Given request 1: For each statement about the commentary, answer yes or no according to whether it agrees with the commentary, and quote the deciding words: (a) The wooded ravine lies at the narrowing end of the Hollow. (b) Caroline walks to the ravine alone. (c) The quoted description says the woodflowers showed that people often walked there.
Given request 2: Reproduce the commentary verbatim, starting at "There is the" and ending at "woods at night?".

Text section:
%%
There is the ordinary sense in which she is not afraid in her own parish as she is the “Lord of the Manor of Briarfield” – and who would really dare attack her?  But that is flimsy self-confidence as well as perhaps legitimate confidence in the people in Briarfield and surrounding areas—whom she has gotten to know.  But the reference to “the chance of meeting a fairy,” I think, skews the meaning of her resolve toward being fairy and even fairy-graced.  Being fairy-like – she wants to meet another of her ‘kind?’  And has she not contemplated the possibility of Michael Hartley being out afoot in the woods at night?

In the next chapter, (XXI, Mrs Pryor) there is a natural scene depicted that evokes a sense of fairyland; a rich place of solitude and old trees at the narrowing end of the Hollow.  It is described as a “wooded ravine” with the millstream running through it.  Caroline and Mrs Pryor have taken a walk together, and come to this place of potential enchantment:

“Here, when you had wandered half a mile from the mill, you found a sense of deep solitude: found it in the shade of unmolested trees; received it in the singing of many birds, for which that shade made a home.  This was no trodden way: the freshness of the woodflowers attested that foot of man seldom pressed them: the abounding wild-roses looked as if they budded, bloomed, and faded under the watch of solitude … Here you saw the sweet azure of blue-bells, and recognized in pearl-white blossoms, spangling the grass, an humble type of some star-lit spot in space.”  (379)
%%
Collected data:
%%
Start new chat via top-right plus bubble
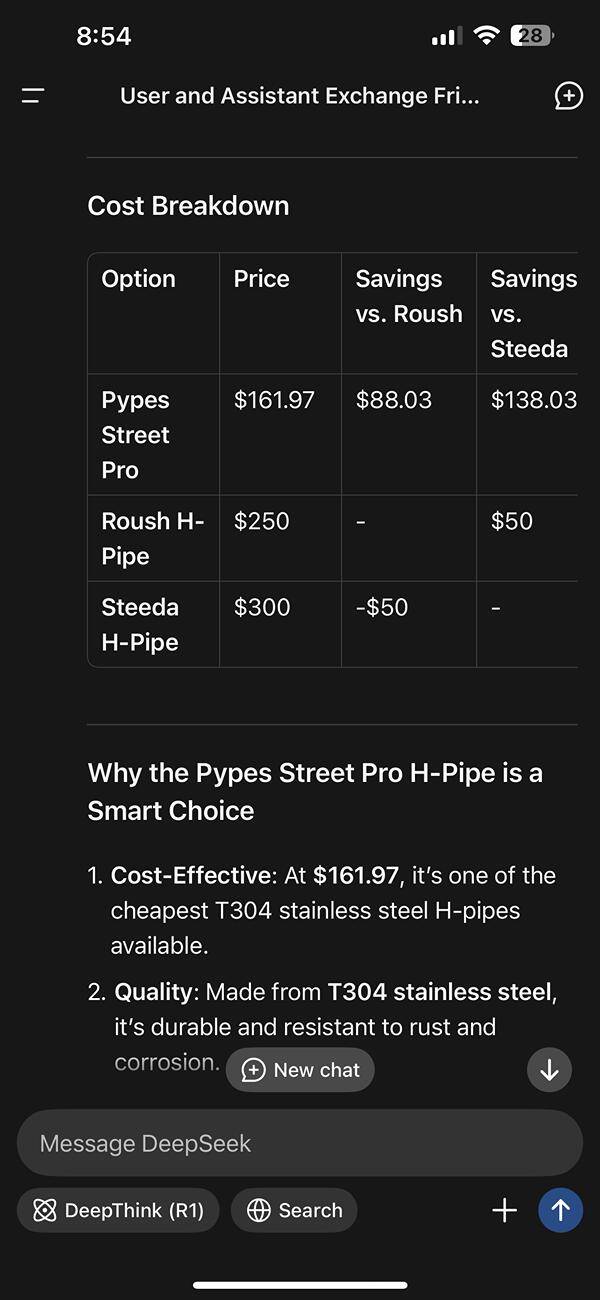Screen dimensions: 600x1300 point(568,96)
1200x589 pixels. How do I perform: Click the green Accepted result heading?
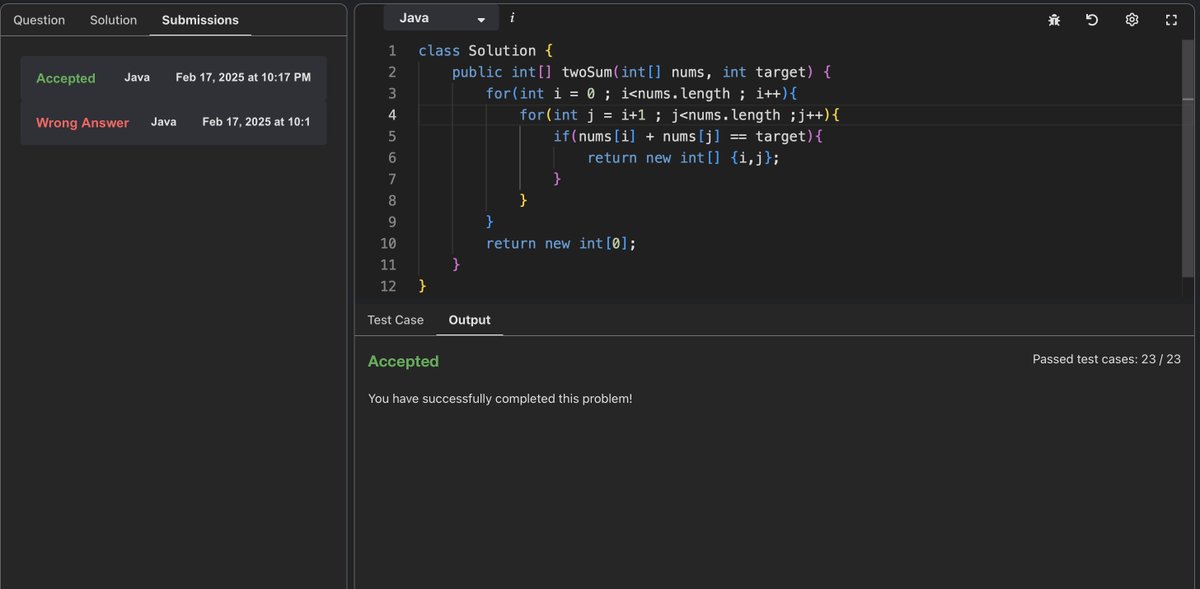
%%
Full response 1:
(a) Yes: "a rich place of solitude and old trees at the narrowing end of the Hollow"
(b) No: "Caroline and Mrs Pryor have taken a walk together"
(c) No: "the freshness of the woodflowers attested that foot of man seldom pressed them"

Full response 2:
There is the ordinary sense in which she is not afraid in her own parish as she is the “Lord of the Manor of Briarfield” – and who would really dare attack her?  But that is flimsy self-confidence as well as perhaps legitimate confidence in the people in Briarfield and surrounding areas—whom she has gotten to know.  But the reference to “the chance of meeting a fairy,” I think, skews the meaning of her resolve toward being fairy and even fairy-graced.  Being fairy-like – she wants to meet another of her ‘kind?’  And has she not contemplated the possibility of Michael Hartley being out afoot in the woods at night?